Marilynne Robinson’s new novel, the fourth of her Gilead books, must be one of the most anticipated works of the year. In her previous novels, Robinson has established herself as an unusually calm and understated writer. Her plots are simple and the voices of her characters both indelible and compelling, suffused with an emotional and affective poignancy that can leave the reader’s heart both shattered and somehow expanded.
Jack takes as its focus John Ames (“Jack”) Boughton, familiar to readers of Gilead and Home as the errant, prodigal son of Robert Boughton. In the Gilead novels, we learn about Jack first as a figure of distrust for John Ames, the dying protagonist of Gilead, and later as the tormented brother of Glory Boughton in Home.
In these novels Jack’s troubled personality and secretive history are unearthed, so that as a character he functions to show the far reaches of empathy in human connection.
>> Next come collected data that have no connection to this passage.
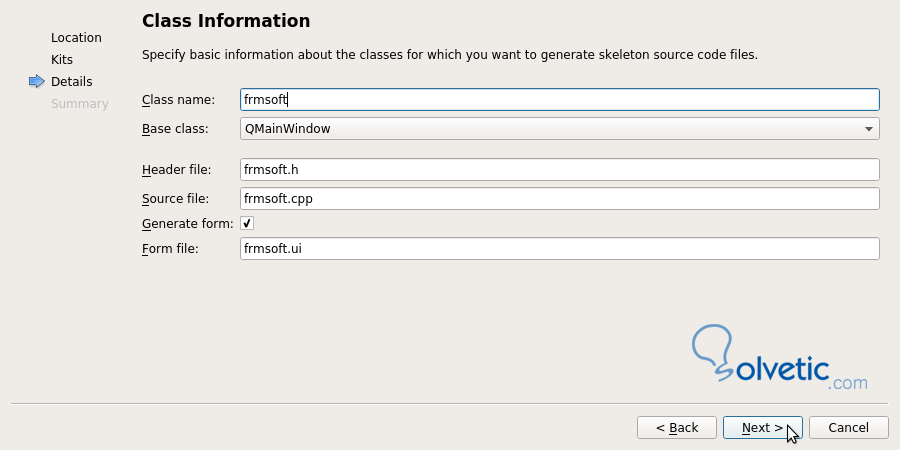Expand the Base class dropdown arrow
Screen dimensions: 900x450
coord(868,129)
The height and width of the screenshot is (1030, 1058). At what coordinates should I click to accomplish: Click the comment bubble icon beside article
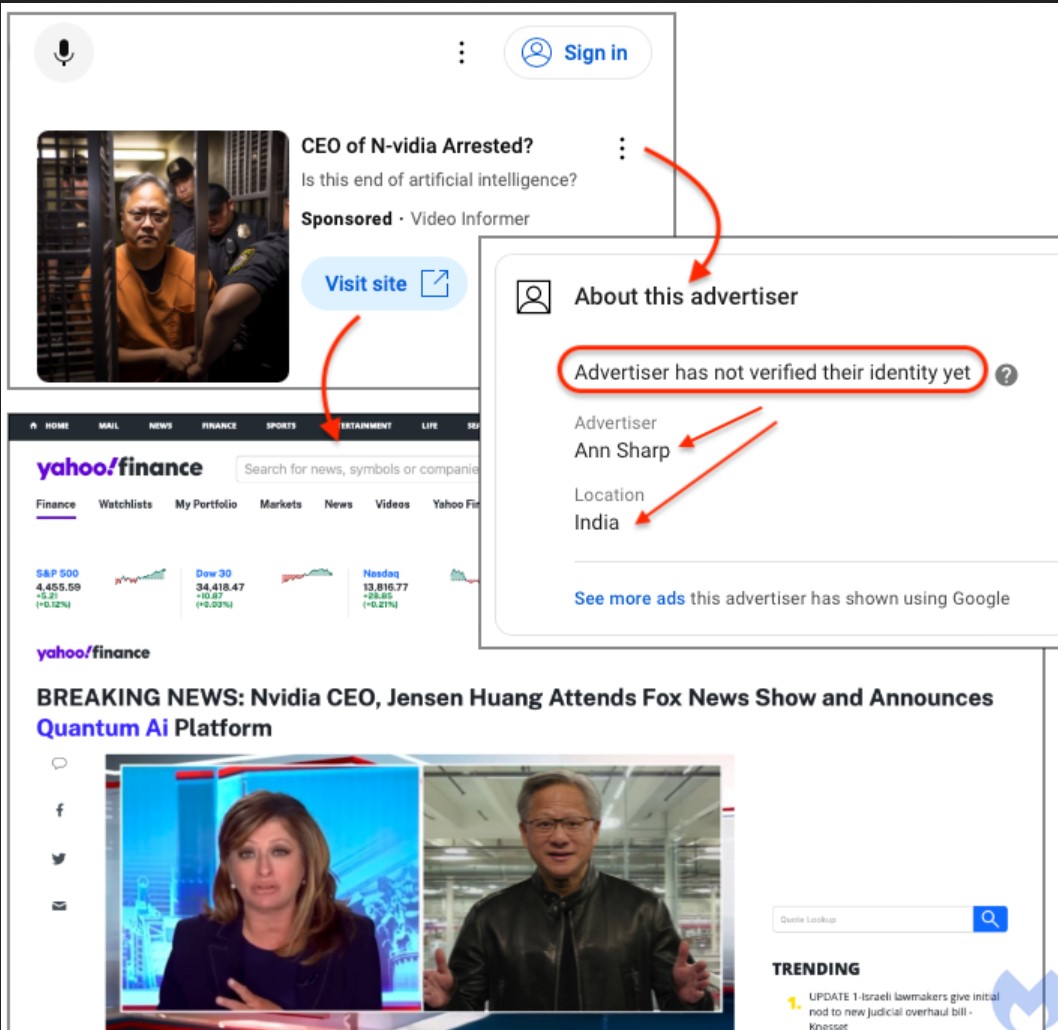pyautogui.click(x=59, y=763)
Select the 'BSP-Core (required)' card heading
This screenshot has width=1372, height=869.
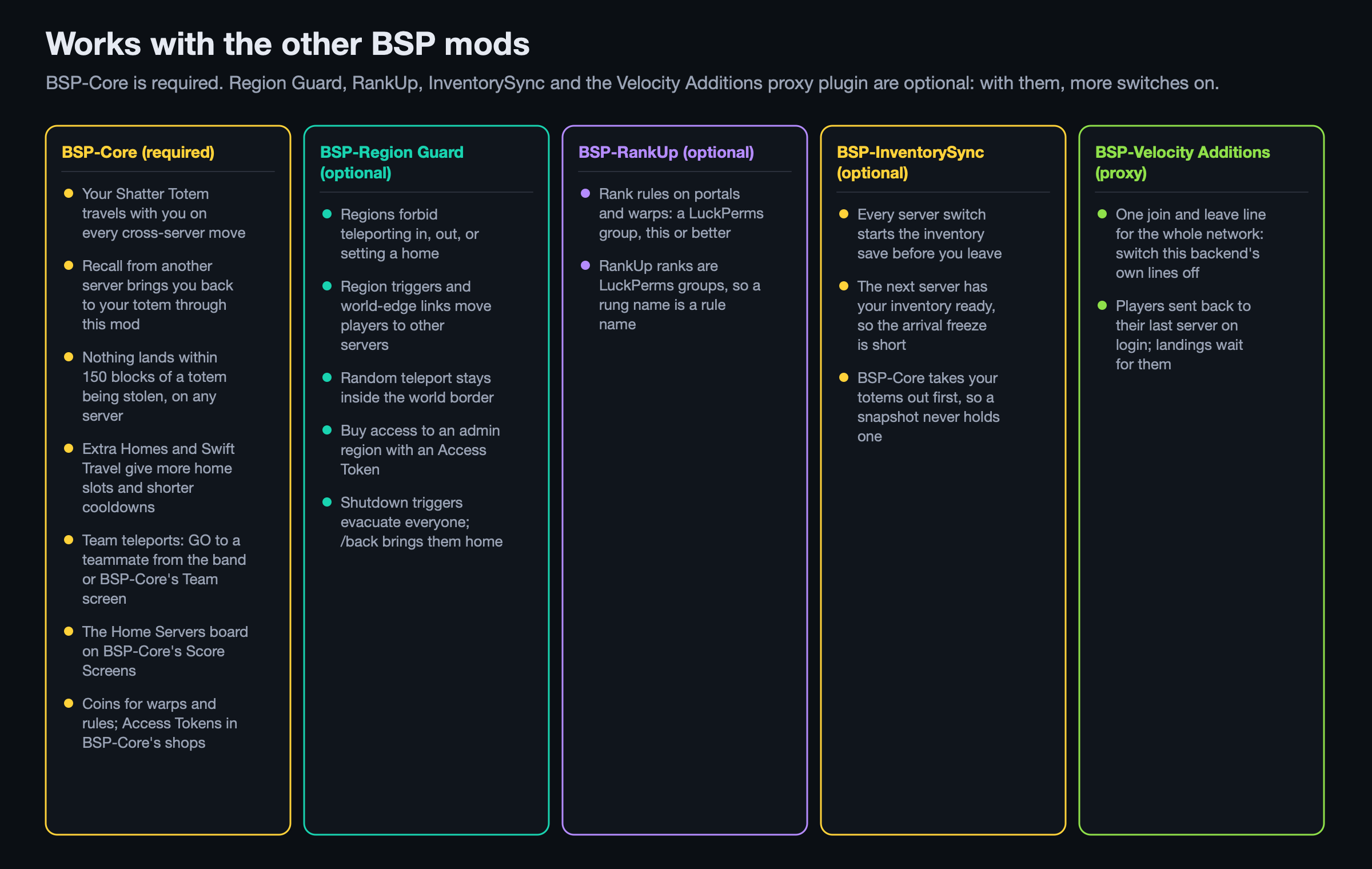(138, 152)
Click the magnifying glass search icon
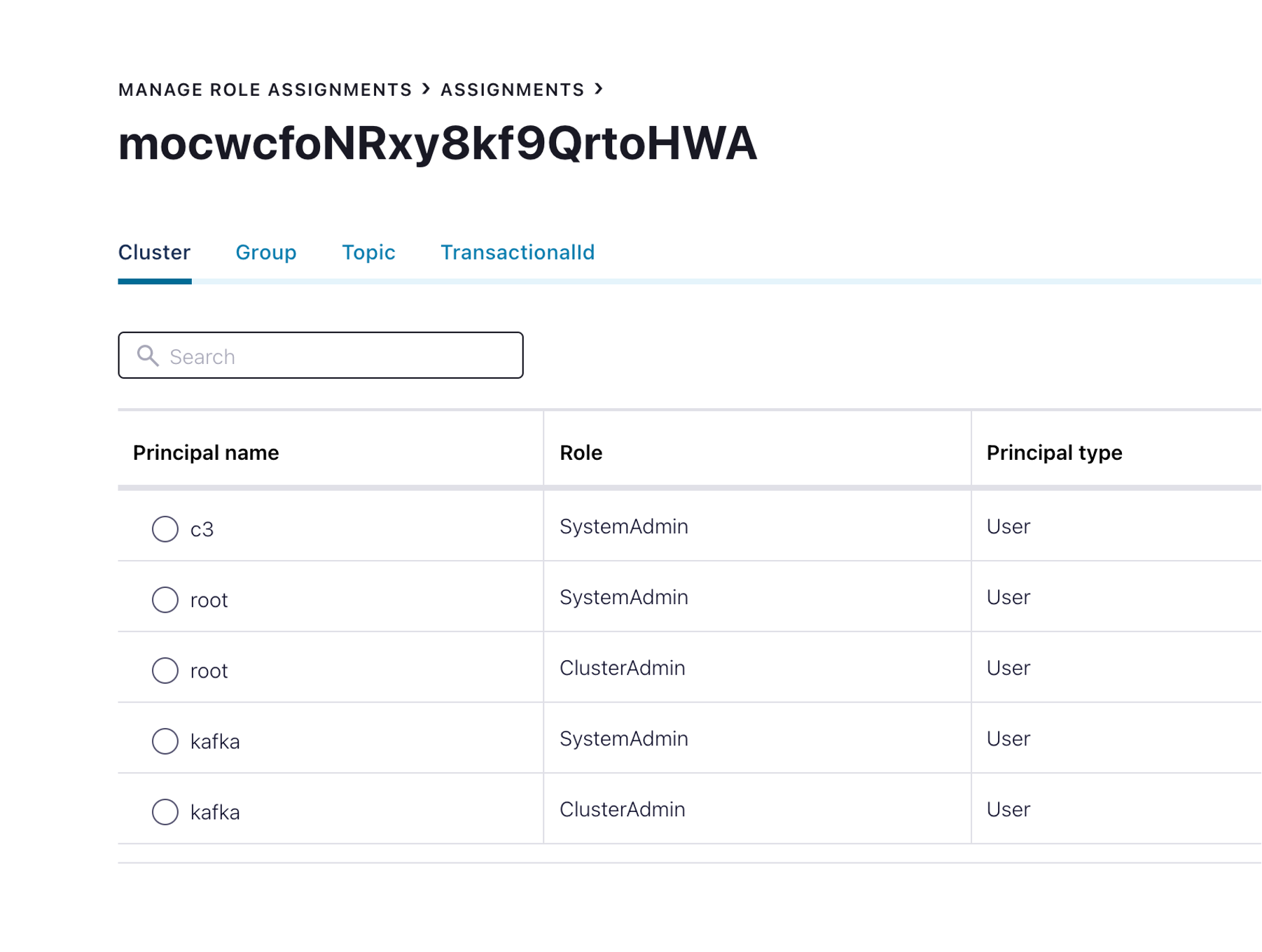This screenshot has height=952, width=1262. click(x=148, y=356)
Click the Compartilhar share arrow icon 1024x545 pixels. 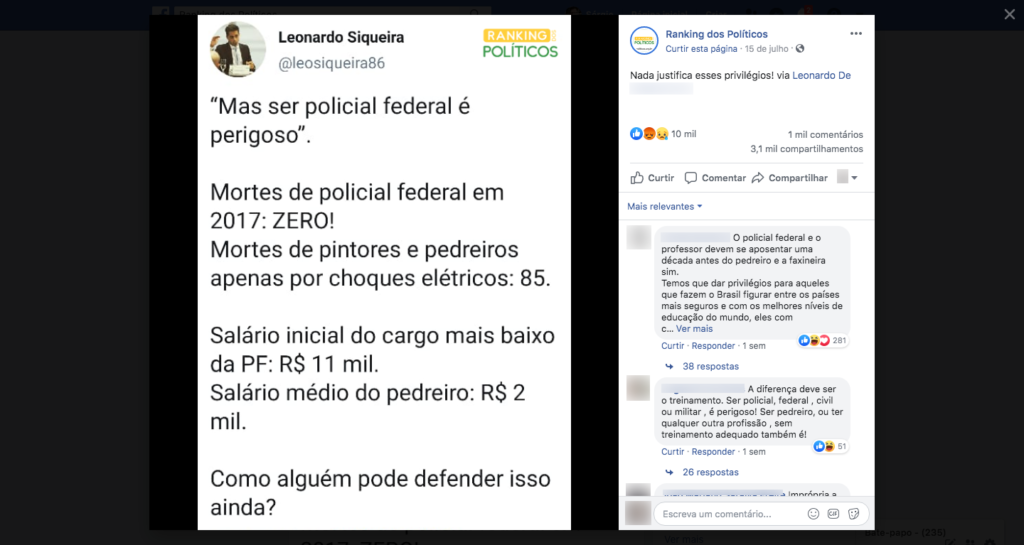pos(758,178)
In the previous books we learn of his relationship with Della Miles, an African-American high-school teacher, which is revealed through conversation, and through the interior worlds of his family and friends, so parts of the narrative of Jack will already be familiar to Robinson’s many readers.
What is new about Jack is that here Robinson has excavated the story head-on. Whereas in the earlier novels the deeply affecting stories are felt most painfully through Jack’s attempts at reconciliation and his difficult but entrancing waywardness, here Robinson has moved outside the familiar frame of contemporaneity. All the previous Gilead novels are set in the same town at roughly the same time, but in Jack we begin in the before-world of those novels, so that this is perhaps more prequel than sequel.
Compared with her masterful achievements in Gilead, Home and her first novel, Housekeeping, Jack is more uneven. Robinson often reflects in interviews that her novels are “voice-governed”, coming to her first as the voice of a character, who speaks until the rhythm of that voice urges itself into the form of a new work. Readers of Robinson’s previous works will notice immediately a shift in her style. Jack, perhaps reflecting Robinson’s own inhabitation of that character, opens with a 70-odd-page dialogue, set in a graveyard, between the protagonist and Della.
Though set in St Louis rather than Gilead, Robinson is still in somewhat familiar territory (the discussion ranges through questions of predestination, rapture and the workings of grace), and the atmospheric setting is beautifully achieved. However, at times the emotional importance of the theology to the characters doesn’t quite translate, mainly because at this point we know quite little about them or about their relationship. Whereas the previous Gilead novels can be read distinctly, Jack on the other hand requires some knowledge of the world and characters if a reader is to persevere through the long (even clunky) opening scene.
Finding its feet
After a slow start, however, the novel thankfully finds its feet, though even through to the later pages it has a tendency to drag in places. What emerges, however, is a classically tender exploration of grace, love and the pains of relationships, heightened by racism and racist laws, and also by Jack’s ne’er-do-well character. The story, though somewhat timely, is also relatively old-fashioned – Jack is redeemed by Della, but it is never entirely clear why Della herself is so deeply committed to Jack.
Della, who has some of the best lines throughout, quips that “I have never heard of a white man who got so little good out of being a white man”. Indeed, Jack is a low-level criminal, who drinks excessively. He sees himself as a liability. “Keeping his distance was a favor, a courtesy, to all those strangers who might, probably would, emerge somehow poorer from proximity to him.”
Robinson’s theme, here, is transformation, redemption and the power of grace. As in her previous works, there are scenes of heart-rending regret, forgiveness and growth. The novel, however, falls prey to its often-unvarying style, and to Robinson’s dialogue, which rarely meets the lyrical power of her prose.
In its better moments, Jack is undoubtedly a beautiful book; nevertheless, it requires a fair deal of perseverance.